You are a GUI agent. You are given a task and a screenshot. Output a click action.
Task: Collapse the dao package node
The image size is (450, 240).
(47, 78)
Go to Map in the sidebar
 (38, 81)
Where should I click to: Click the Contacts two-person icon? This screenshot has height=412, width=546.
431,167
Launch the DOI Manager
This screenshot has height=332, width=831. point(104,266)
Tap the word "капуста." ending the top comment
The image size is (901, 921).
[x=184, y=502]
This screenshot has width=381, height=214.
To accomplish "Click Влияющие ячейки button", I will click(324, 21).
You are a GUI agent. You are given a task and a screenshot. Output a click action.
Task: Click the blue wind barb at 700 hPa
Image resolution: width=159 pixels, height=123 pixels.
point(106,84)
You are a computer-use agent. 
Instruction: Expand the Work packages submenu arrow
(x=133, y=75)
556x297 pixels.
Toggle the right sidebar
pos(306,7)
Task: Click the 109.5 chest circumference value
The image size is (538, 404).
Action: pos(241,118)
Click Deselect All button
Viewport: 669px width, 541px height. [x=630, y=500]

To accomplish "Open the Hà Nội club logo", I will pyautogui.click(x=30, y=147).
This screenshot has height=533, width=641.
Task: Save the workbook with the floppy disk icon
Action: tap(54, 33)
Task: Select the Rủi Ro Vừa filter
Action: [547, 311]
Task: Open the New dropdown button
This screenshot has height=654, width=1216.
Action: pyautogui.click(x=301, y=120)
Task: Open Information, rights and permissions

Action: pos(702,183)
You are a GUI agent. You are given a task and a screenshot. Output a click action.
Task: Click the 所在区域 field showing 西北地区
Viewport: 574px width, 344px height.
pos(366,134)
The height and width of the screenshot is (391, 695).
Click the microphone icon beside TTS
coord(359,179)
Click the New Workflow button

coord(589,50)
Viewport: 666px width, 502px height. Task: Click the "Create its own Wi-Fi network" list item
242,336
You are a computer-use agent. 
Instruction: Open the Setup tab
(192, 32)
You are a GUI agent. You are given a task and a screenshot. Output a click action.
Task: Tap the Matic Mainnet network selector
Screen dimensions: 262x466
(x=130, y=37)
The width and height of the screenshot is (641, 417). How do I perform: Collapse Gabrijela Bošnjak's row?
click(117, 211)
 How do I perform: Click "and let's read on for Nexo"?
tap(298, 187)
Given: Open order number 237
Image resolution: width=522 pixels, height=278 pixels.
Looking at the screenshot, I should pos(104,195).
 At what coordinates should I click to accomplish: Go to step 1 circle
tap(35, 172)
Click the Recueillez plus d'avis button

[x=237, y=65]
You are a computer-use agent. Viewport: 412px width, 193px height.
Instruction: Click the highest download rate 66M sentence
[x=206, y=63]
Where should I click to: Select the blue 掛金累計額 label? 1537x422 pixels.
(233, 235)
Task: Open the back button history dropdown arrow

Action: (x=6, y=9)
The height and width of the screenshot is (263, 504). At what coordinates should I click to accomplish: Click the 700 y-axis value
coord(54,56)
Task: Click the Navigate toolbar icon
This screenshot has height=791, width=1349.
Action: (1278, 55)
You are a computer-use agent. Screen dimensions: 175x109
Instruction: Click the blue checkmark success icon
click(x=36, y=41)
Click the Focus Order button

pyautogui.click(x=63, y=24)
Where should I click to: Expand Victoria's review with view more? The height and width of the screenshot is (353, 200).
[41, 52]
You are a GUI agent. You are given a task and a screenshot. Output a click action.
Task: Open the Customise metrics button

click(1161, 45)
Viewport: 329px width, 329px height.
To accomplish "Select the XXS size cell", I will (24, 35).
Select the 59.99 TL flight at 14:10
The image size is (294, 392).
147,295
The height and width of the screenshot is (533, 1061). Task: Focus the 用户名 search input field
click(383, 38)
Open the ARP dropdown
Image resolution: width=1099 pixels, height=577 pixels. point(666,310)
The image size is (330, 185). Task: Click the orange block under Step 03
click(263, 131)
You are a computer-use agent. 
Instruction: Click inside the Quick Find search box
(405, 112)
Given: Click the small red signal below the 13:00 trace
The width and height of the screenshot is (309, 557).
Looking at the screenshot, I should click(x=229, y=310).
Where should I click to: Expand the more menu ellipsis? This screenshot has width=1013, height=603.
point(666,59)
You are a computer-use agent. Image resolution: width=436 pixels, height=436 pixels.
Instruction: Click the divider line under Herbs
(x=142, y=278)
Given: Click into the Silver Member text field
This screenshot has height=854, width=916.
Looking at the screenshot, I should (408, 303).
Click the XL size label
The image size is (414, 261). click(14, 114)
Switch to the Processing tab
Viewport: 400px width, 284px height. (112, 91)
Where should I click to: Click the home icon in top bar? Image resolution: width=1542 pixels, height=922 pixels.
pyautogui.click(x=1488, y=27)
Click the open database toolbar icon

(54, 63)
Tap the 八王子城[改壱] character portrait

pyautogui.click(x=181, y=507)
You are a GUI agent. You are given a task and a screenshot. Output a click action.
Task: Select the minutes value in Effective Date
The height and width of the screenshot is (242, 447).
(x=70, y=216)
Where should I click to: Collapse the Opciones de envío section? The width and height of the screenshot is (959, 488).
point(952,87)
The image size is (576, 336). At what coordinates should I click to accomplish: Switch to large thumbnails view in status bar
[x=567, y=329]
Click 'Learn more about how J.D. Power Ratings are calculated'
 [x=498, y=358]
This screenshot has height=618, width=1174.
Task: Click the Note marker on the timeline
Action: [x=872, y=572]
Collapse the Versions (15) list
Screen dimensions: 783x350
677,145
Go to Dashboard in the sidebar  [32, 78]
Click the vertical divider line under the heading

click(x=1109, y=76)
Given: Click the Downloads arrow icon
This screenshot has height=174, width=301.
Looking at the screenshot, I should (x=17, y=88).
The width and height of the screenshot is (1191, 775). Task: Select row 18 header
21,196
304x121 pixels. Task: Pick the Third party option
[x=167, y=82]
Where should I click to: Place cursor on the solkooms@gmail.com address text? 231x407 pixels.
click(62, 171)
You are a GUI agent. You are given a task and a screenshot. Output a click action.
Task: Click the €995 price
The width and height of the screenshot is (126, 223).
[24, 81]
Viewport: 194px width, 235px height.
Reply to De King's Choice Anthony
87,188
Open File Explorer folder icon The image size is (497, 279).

* The problem: All records shown above must be set down again verbatim.

* Problem solution:
You are a GUI agent. You are given a task and a screenshot. Output a click action.
Task: Collapse the dao package node
The image size is (450, 240).
(47, 78)
Go to Map in the sidebar
 (38, 81)
Where should I click to: Click the Contacts two-person icon? This screenshot has height=412, width=546.
431,167
Launch the DOI Manager
This screenshot has height=332, width=831. point(104,266)
Tap the word "капуста." ending the top comment
The image size is (901, 921).
[x=184, y=502]
This screenshot has width=381, height=214.
To accomplish "Click Влияющие ячейки button", I will click(324, 21).
You are a GUI agent. You are given a task and a screenshot. Output a click action.
Task: Click the blue wind barb at 700 hPa
Image resolution: width=159 pixels, height=123 pixels.
point(106,84)
You are a computer-use agent. 
Instruction: Expand the Work packages submenu arrow
(x=133, y=75)
556x297 pixels.
Toggle the right sidebar
pos(306,7)
Task: Click the 109.5 chest circumference value
The image size is (538, 404).
Action: pos(241,118)
Click Deselect All button
Viewport: 669px width, 541px height. [x=630, y=500]

To accomplish "Open the Hà Nội club logo", I will pyautogui.click(x=30, y=147).
This screenshot has height=533, width=641.
Task: Save the workbook with the floppy disk icon
Action: tap(54, 33)
Task: Select the Rủi Ro Vừa filter
Action: [547, 311]
Task: Open the New dropdown button
This screenshot has height=654, width=1216.
Action: pyautogui.click(x=301, y=120)
Task: Open Information, rights and permissions

Action: pos(702,183)
You are a GUI agent. You are given a task and a screenshot. Output a click action.
Task: Click the 所在区域 field showing 西北地区
Viewport: 574px width, 344px height.
pos(366,134)
The height and width of the screenshot is (391, 695).
Click the microphone icon beside TTS
coord(359,179)
Click the New Workflow button

coord(589,50)
Viewport: 666px width, 502px height. Task: Click the "Create its own Wi-Fi network" list item
242,336
You are a computer-use agent. 
Instruction: Open the Setup tab
(192, 32)
You are a GUI agent. You are given a task and a screenshot. Output a click action.
Task: Tap the Matic Mainnet network selector
Screen dimensions: 262x466
(x=130, y=37)
The width and height of the screenshot is (641, 417). How do I perform: Collapse Gabrijela Bošnjak's row?
click(117, 211)
 How do I perform: Click "and let's read on for Nexo"?
tap(298, 187)
Given: Open order number 237
Image resolution: width=522 pixels, height=278 pixels.
Looking at the screenshot, I should pos(104,195).
 At what coordinates should I click to accomplish: Go to step 1 circle
tap(35, 172)
Click the Recueillez plus d'avis button

[x=237, y=65]
You are a computer-use agent. Viewport: 412px width, 193px height.
Instruction: Click the highest download rate 66M sentence
[x=206, y=63]
Where should I click to: Select the blue 掛金累計額 label? 1537x422 pixels.
(233, 235)
Task: Open the back button history dropdown arrow

Action: (x=6, y=9)
The height and width of the screenshot is (263, 504). At what coordinates should I click to accomplish: Click the 700 y-axis value
coord(54,56)
Task: Click the Navigate toolbar icon
This screenshot has height=791, width=1349.
Action: (1278, 55)
You are a computer-use agent. Screen dimensions: 175x109
Instruction: Click the blue checkmark success icon
click(x=36, y=41)
Click the Focus Order button

pyautogui.click(x=63, y=24)
Where should I click to: Expand Victoria's review with view more? The height and width of the screenshot is (353, 200).
[41, 52]
You are a GUI agent. You are given a task and a screenshot. Output a click action.
Task: Open the Customise metrics button

click(1161, 45)
Viewport: 329px width, 329px height.
To accomplish "Select the XXS size cell", I will (24, 35).
Select the 59.99 TL flight at 14:10
The image size is (294, 392).
147,295
The height and width of the screenshot is (533, 1061). Task: Focus the 用户名 search input field
click(383, 38)
Open the ARP dropdown
Image resolution: width=1099 pixels, height=577 pixels. point(666,310)
The image size is (330, 185). Task: Click the orange block under Step 03
click(263, 131)
You are a computer-use agent. 
Instruction: Click inside the Quick Find search box
(405, 112)
Given: Click the small red signal below the 13:00 trace
The width and height of the screenshot is (309, 557).
Looking at the screenshot, I should click(x=229, y=310).
Where should I click to: Expand the more menu ellipsis? This screenshot has width=1013, height=603.
point(666,59)
You are a computer-use agent. Image resolution: width=436 pixels, height=436 pixels.
Instruction: Click the divider line under Herbs
(x=142, y=278)
Given: Click into the Silver Member text field
This screenshot has height=854, width=916.
Looking at the screenshot, I should (408, 303).
Click the XL size label
The image size is (414, 261). click(14, 114)
Switch to the Processing tab
Viewport: 400px width, 284px height. (112, 91)
Where should I click to: Click the home icon in top bar? Image resolution: width=1542 pixels, height=922 pixels.
pyautogui.click(x=1488, y=27)
Click the open database toolbar icon

(54, 63)
Tap the 八王子城[改壱] character portrait

pyautogui.click(x=181, y=507)
You are a GUI agent. You are given a task and a screenshot. Output a click action.
Task: Select the minutes value in Effective Date
The height and width of the screenshot is (242, 447).
(x=70, y=216)
Where should I click to: Collapse the Opciones de envío section? The width and height of the screenshot is (959, 488).
point(952,87)
The image size is (576, 336). At what coordinates should I click to accomplish: Switch to large thumbnails view in status bar
[x=567, y=329]
Click 'Learn more about how J.D. Power Ratings are calculated'
 [x=498, y=358]
This screenshot has height=618, width=1174.
Task: Click the Note marker on the timeline
Action: [x=872, y=572]
Collapse the Versions (15) list
Screen dimensions: 783x350
677,145
Go to Dashboard in the sidebar  [32, 78]
Click the vertical divider line under the heading

click(x=1109, y=76)
Given: Click the Downloads arrow icon
This screenshot has height=174, width=301.
Looking at the screenshot, I should (x=17, y=88).
The width and height of the screenshot is (1191, 775). Task: Select row 18 header
21,196
304x121 pixels. Task: Pick the Third party option
[x=167, y=82]
Where should I click to: Place cursor on the solkooms@gmail.com address text? 231x407 pixels.
click(62, 171)
You are a GUI agent. You are given a task and a screenshot. Output a click action.
Task: Click the €995 price
The width and height of the screenshot is (126, 223).
[24, 81]
Viewport: 194px width, 235px height.
Reply to De King's Choice Anthony
87,188
Open File Explorer folder icon The image size is (497, 279).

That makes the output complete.